The English major also cites personal experience with depression. As a middle school student, some friends and teachers failed to understand how depression is simply a medical diagnosis like any other condition that needs to be managed.

“Telling someone with depression to just ‘snap out of it’ is not OK,” O’Connell said. “It’s like telling someone with cancer just not to have cancer. It’s an illness. It’s not a choice and it’s not laziness.”

The Lumen Prize, awarded for the first time in 2008, provides selected students with a $15,000 scholarship to support and celebrate their academic and creative achievements. Lumen Scholars work closely with faculty mentors to pursue and complete their projects.

Efforts include course work, study abroad, research both on campus and abroad during the regular academic year and summers, internships locally and abroad, program development and creative productions and performances.

“Kelsey’s project followed the model of good qualitative research in which you don’t go into the project knowing exactly what you will look for, but instead use the research process to let the patterns emerge,” said Associate Professor Rebecca Pope-Ruark, O’Connell’s Lumen Prize mentor. “In doing so, we found the creation story angle that became the center of her work.

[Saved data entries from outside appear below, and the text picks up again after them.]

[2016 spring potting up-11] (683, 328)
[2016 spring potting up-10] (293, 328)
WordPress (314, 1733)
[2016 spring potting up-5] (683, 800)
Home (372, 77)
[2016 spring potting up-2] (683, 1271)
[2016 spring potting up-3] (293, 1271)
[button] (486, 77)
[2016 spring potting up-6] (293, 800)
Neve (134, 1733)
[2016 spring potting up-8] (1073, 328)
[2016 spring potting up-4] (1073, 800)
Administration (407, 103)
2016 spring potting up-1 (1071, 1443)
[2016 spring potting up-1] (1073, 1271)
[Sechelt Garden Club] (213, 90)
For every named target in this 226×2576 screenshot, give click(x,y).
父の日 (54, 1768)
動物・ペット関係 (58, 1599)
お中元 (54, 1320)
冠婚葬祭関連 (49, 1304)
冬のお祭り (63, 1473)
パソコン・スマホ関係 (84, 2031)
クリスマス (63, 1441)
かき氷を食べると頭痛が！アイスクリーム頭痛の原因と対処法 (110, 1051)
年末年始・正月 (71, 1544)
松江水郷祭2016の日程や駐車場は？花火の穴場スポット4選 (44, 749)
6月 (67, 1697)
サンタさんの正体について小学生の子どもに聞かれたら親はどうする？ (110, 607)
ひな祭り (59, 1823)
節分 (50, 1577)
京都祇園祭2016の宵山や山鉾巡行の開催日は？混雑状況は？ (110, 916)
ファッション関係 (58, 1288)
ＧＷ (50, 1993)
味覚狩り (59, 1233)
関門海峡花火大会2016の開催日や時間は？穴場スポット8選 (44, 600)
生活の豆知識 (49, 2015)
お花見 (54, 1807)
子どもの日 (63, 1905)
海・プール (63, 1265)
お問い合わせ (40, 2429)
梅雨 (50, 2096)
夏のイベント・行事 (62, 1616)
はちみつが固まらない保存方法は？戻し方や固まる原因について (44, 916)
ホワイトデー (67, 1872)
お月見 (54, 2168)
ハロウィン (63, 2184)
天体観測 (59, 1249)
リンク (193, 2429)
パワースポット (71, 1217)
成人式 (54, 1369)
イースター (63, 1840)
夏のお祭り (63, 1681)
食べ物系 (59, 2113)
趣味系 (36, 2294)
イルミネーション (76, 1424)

Kelsey was always interested in the community creation and reactions to the DSM, so it was great to watch her develop her own theories about this text and its place in the psychiatric community.

“Her work into how the forewords of the DSM manuals constitute community creation stories is innovative and important, especially as our discipline begins to pay more and more attention to medical and health rhetorics.”

O’Connell praised for Pope-Ruark for helping to guide her through her research. “She’s great. She knows me well and does everything a mentor should do,” O’Connell said. “She’s very good at brainstorming and coming up with ideas on disseminating the research and is as interested in this as I am.”

Outside of her Lumen Prize work, O’Connell has been active with the Elon Mock Trial Team and the Sigma Tau Delta academic honor society. With graduation less than two months away, the native of Ashburn, Va., has been accepted into a graduate school program for publishing at Columbia University in New York City.

She’ll leave Elon University knowing her two years of undergraduate research has made a difference.

“The mental health care community did not ask me to do this study but I was still able to present this important information at conferences,” O’Connell said. “I can do rhetorical analysis, but in the end, if no one reads it, it’s not worth it.”